2. "Draft Definition of Sustainable Design", May 24, 2006


Corrine said...


Great work on this post! I particularly liked how you showed what is being done and then outlined the problems with the current solutions.

More links that illustrate the materials you are talking about would be a great addition.

Focusing on the questions of cost with sustainability is a great topic. When looking at the cost issue also consider:

american attitude: newer is better, and we want new all the time and fast, things should be made to be disposable, and we should be able to change things as it fits the time. Mobile and prefab homes.

british attitude: 'they just don't build it like they used to', build it once well and never touch it again, change is an unwanted price to pay, if you do it should take time. Castles. Fortresses. Old tudor homes.
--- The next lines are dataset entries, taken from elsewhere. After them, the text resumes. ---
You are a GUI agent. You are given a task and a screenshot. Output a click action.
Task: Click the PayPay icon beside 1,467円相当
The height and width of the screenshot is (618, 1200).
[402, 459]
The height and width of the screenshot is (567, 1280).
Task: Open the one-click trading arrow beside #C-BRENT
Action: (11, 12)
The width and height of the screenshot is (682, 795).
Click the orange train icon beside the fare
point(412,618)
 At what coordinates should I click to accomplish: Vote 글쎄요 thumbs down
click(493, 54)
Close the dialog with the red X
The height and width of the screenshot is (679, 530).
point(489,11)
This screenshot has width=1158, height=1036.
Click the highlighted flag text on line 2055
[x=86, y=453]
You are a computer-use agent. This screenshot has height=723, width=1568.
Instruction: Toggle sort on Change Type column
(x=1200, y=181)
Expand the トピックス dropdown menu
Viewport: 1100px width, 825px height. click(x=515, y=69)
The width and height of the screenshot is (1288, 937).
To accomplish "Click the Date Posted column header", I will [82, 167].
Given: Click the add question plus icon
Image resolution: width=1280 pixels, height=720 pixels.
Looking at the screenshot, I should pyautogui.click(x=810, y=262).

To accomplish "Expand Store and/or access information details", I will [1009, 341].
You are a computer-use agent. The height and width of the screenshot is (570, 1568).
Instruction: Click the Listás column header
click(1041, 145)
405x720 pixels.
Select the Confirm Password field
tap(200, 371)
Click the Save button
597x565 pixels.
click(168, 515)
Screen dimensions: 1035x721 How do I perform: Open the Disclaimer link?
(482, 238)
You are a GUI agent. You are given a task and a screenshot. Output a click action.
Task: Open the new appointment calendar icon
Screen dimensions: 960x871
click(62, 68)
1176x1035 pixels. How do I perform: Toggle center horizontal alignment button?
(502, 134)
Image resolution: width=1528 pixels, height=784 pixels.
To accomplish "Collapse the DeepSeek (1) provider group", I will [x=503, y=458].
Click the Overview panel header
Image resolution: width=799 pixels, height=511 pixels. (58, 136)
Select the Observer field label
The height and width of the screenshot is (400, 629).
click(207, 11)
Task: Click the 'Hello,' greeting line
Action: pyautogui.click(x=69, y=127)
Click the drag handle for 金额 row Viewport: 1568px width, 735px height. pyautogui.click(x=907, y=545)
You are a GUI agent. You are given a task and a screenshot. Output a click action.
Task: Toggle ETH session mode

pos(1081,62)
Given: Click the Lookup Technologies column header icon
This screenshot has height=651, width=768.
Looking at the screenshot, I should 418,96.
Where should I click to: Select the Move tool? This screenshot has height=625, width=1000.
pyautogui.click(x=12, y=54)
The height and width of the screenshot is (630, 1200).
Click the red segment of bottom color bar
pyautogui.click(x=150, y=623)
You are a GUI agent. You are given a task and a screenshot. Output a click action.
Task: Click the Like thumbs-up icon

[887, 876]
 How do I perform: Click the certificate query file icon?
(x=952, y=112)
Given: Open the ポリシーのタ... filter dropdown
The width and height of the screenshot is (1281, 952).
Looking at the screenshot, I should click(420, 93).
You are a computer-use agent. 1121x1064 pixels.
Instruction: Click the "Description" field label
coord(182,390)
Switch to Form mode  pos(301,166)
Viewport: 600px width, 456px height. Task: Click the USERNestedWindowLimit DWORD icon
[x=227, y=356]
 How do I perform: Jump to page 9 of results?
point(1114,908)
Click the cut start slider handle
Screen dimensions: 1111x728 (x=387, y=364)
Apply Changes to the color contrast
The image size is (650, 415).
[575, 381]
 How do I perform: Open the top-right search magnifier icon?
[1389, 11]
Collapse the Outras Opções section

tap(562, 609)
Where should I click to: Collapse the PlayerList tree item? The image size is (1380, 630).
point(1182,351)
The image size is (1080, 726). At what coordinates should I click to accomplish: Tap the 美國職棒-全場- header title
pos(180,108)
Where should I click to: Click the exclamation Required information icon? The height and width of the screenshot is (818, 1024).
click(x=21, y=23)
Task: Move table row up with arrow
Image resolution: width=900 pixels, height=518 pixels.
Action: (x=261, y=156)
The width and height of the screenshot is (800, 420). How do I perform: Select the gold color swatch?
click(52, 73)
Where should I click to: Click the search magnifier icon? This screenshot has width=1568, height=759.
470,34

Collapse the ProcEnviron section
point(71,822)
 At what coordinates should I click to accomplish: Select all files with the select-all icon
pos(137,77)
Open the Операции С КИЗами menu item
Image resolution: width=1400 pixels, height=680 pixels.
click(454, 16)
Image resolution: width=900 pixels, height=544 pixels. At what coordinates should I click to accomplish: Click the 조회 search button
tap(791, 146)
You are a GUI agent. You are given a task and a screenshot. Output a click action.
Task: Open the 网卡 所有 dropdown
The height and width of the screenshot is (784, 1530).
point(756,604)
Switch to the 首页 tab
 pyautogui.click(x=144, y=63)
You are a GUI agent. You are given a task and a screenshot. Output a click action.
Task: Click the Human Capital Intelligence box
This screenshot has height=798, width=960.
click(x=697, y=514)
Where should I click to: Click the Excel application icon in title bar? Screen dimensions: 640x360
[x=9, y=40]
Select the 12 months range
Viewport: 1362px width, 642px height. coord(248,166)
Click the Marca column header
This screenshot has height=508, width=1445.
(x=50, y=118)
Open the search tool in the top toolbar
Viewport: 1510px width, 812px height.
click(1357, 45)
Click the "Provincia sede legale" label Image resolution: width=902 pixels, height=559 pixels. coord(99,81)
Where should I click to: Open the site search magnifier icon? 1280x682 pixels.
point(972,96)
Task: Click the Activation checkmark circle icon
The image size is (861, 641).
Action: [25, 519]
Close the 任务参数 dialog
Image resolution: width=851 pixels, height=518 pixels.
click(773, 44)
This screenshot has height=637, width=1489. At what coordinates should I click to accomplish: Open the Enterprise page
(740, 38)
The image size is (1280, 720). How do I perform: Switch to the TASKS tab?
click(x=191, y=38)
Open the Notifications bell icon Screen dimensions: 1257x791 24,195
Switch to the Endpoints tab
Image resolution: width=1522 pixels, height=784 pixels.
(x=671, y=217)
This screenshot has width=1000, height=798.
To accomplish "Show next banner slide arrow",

Why some sustainable choices are sometimes more expensive: untrained installers, untested materials, etc. How do you avoid that?

The perception that sustainable options are for just new, funky architectural buildings. What are some cost-effective choices for current structures?

What are the attitudes of people who are currently employing these means? How do they differ from those who do not invest in sustainability? How can this be overcome?

Prince Charles has created a small village based on old principles that you might be interested in as seen in last month's National Geographic.

Loralee Choate said...

I think that most people here don't really CARE what it looks like in 100 years and that is SAD.

One of my biggest envy's of your time in Europe is that I yearn to stand and see something ancient, that has lasted over more than 200 years.

I often wonder, though. Would they have done it differently back then if they COULD? The dwellings of the poor are lost to the ages because the resources were not feasible, but I can't help but wonder how many people would have opted for the Quick/Cheap option if it were available.

I LOVE Prince Charles and his village. I saw a special on it and was so amazed at the thought, care, structure of it all. I wanted to pick up and MOVE. It wasn't even just the products they use there, but things like no parking on the street (Cars are in a communal parking area w/gardens) so that it promotes walking (For health and interaction, thus fostering community).

I am hoofing over to this link to look at it again.

Kade and Kaylee said...

Hey Holly!
You did an awesome job researching our groups topic! I enjoyed reading all of the information you found doing your research. When you were talking about stores going out of business and their buildings just being wasted because other stores/companies moving in don't want to buy their old buildings and reuse them, I thought that was a very good point. So much money could be saved as well as building materials. But it seems like when people are opening up a new store they want everything new and up to date, especially people in America. Like Corrine said- "The American attitude is: newer is better." So, the only problem with this idea is trying to convince the stores that they need to start helping out and recycling buildings.

Holly said...


That is a wonderful question - what would they have done differently 200 or 300 years ago if they could? What will Americans say about us now in 200 years? What are the consequences of our actions? For me sustainability comes down to realizing that every decision you make has a consequence.


I just got out of a meeting about the LEED building rating system here on my internship. It tunrs out that the LEED credit that is earned the least, in only about 6% of certified buildings, is re-use of the existing structure. Most sustainable buildings are new construction, the least amount of work is being done in renovating what has already been built. It will be interesting to see how that attitudes compares to what we see in Europe, as Corrine said.

studioellsworth. said...


I'm Seth, used-to-be-energy, now building materials team.

Great post. Extremely well researched and discussed. I think that focusing on the cost will be a great help because that is most people's misconception about sustainable buildings. The building costs more to build, but yields better energy and better worker productivity.

America's attitude towards everything= cheap and large.

I'd like to see what would happen if for once people would consider overall cost, not just up front.